Exercise aim
Check every line below for the string "will", and copy the lines that contain it.

Stored data:
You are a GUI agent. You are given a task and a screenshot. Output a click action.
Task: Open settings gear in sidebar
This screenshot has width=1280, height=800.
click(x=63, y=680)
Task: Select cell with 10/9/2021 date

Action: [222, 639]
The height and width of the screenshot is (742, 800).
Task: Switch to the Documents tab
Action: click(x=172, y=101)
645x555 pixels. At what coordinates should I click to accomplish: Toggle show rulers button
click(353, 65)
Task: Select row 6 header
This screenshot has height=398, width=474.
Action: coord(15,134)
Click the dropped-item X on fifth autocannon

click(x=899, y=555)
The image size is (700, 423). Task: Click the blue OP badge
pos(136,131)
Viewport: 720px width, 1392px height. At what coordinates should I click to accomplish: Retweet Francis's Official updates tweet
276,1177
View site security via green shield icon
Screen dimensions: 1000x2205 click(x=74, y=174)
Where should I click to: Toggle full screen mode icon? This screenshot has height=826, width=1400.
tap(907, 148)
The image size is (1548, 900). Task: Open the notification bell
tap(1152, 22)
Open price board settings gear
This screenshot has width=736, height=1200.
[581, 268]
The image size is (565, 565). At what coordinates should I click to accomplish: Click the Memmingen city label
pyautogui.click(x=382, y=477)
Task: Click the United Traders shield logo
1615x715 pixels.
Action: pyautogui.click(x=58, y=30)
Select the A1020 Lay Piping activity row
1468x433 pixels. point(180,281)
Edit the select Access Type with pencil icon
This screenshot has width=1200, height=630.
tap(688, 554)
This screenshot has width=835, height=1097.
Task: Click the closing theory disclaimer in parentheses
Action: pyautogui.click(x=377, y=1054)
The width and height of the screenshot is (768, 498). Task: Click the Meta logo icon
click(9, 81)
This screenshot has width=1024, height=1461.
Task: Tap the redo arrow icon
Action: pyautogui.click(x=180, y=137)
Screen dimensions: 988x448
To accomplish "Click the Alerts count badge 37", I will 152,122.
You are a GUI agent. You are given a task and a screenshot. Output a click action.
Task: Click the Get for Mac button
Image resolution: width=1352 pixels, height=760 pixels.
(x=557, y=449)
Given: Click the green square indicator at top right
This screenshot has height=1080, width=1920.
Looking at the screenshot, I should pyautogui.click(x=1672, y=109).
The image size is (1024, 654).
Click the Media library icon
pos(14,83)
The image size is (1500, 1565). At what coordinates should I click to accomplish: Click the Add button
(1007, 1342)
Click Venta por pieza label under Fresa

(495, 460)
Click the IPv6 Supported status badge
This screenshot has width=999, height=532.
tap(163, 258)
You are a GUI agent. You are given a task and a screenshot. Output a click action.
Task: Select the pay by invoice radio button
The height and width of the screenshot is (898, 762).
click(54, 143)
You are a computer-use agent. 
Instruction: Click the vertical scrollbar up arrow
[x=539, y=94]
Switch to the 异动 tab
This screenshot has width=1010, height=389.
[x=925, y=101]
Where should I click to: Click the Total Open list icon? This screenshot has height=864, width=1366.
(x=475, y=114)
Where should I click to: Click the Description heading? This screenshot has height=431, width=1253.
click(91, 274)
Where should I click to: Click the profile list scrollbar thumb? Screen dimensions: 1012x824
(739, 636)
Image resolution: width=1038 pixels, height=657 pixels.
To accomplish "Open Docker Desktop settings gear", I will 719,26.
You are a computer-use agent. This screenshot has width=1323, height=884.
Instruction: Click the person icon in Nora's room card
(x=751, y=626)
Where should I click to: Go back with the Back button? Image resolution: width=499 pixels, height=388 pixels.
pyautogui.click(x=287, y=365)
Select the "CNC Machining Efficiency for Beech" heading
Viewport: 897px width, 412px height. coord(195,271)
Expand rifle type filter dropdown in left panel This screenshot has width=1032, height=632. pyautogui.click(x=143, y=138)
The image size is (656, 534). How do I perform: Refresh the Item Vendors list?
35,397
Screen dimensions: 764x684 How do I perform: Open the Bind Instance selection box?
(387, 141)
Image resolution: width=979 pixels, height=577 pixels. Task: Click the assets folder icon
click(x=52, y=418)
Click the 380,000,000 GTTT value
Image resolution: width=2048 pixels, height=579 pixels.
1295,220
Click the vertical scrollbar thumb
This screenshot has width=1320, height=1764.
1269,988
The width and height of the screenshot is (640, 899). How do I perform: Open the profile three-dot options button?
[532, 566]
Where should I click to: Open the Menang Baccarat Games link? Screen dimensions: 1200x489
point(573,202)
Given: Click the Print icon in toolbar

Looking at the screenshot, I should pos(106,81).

Response to this task
To accomplish "Click the Alerts count badge 37", I will 152,122.
To accomplish "Open Docker Desktop settings gear", I will 719,26.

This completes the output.